WHAT IS EXPECTED: Rewrite the data below with "icon" swapped for "symbol", leaving everything else unchanged.
---*---
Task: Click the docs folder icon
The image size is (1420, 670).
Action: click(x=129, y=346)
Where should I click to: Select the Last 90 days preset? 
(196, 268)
---*---
TASK OUTPUT:
Task: Click the docs folder symbol
The image size is (1420, 670).
Action: click(x=129, y=346)
Where should I click to: Select the Last 90 days preset? 
(196, 268)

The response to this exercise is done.